* REQUIRED ACTION *
Take each line below that has "Plan" and copy it.
==================================================
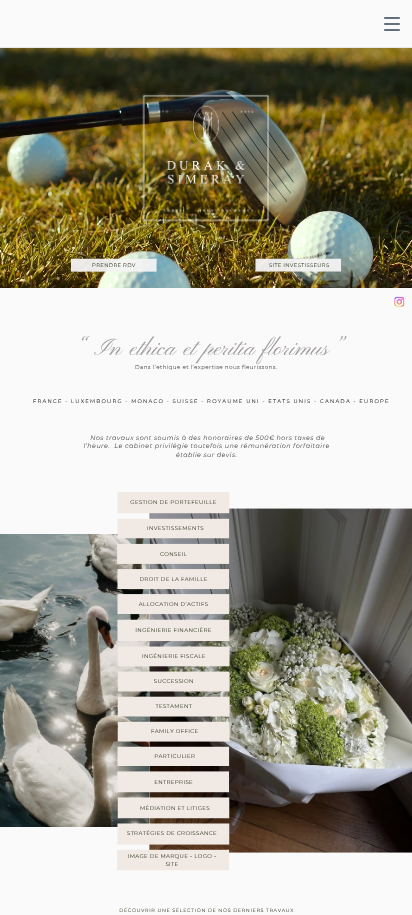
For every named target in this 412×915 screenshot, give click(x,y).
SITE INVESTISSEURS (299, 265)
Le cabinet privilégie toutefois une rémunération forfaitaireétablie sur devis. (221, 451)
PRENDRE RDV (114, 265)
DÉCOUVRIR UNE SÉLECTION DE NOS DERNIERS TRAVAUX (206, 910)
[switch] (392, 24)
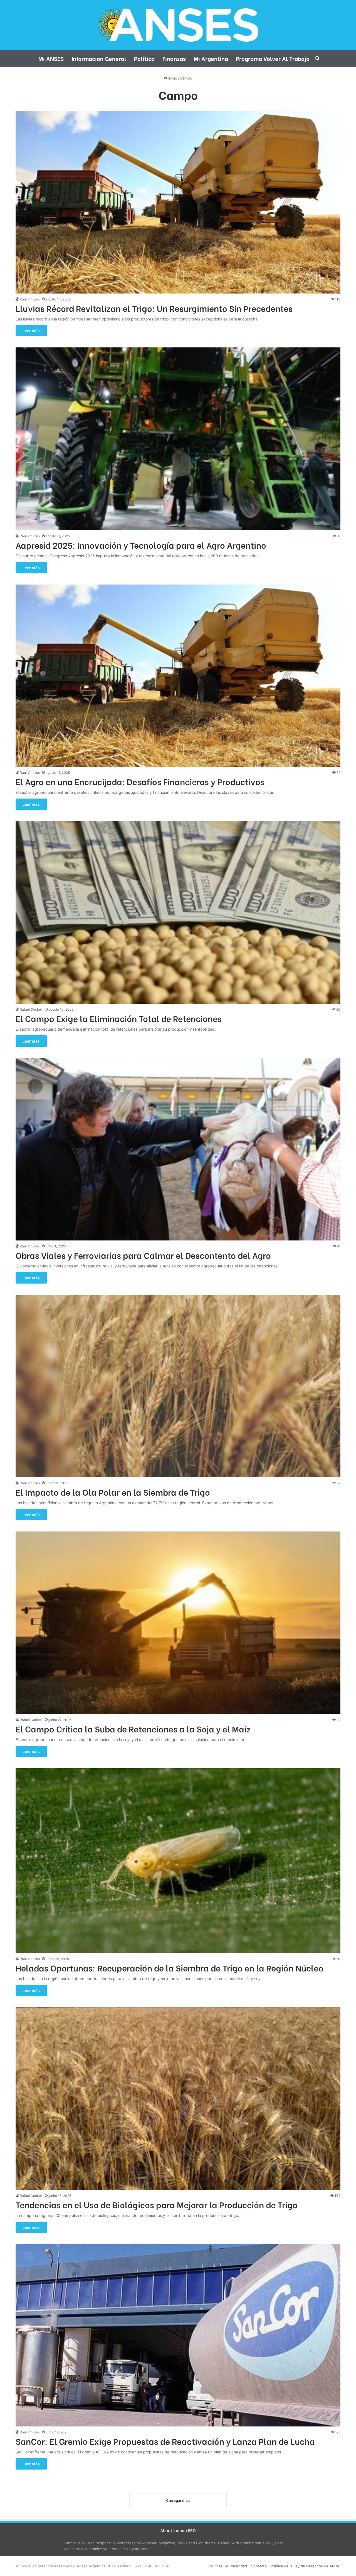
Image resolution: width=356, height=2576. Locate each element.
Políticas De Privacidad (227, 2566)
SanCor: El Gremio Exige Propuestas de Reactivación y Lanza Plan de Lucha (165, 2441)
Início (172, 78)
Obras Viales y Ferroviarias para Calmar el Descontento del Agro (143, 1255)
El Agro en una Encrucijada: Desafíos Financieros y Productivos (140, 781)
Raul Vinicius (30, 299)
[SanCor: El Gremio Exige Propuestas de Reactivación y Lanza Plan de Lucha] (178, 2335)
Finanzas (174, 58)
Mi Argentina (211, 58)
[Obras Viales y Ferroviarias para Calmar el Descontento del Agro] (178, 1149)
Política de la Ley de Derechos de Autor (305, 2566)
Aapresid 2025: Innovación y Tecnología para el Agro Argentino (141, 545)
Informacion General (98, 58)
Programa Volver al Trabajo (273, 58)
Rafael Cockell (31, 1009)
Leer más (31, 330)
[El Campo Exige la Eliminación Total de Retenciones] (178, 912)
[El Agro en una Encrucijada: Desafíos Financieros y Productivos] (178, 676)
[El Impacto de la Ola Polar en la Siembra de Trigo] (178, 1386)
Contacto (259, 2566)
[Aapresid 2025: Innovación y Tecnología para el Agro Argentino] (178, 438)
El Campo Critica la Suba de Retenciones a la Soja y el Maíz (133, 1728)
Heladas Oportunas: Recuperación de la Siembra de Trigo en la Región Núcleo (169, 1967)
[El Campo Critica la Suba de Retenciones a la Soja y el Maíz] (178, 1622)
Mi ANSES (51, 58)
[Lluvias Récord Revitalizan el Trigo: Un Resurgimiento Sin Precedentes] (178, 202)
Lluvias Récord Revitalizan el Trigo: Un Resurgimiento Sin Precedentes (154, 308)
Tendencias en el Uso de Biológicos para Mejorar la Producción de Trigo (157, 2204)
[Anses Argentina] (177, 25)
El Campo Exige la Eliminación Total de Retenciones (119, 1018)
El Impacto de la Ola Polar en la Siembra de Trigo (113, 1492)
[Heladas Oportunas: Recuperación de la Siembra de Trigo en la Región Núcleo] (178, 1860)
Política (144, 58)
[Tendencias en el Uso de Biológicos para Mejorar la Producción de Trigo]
==================================================
* EXPECTED ANSWER *
SanCor: El Gremio Exige Propuestas de Reactivación y Lanza Plan de Lucha (165, 2441)
[SanCor: El Gremio Exige Propuestas de Reactivación y Lanza Plan de Lucha] (178, 2335)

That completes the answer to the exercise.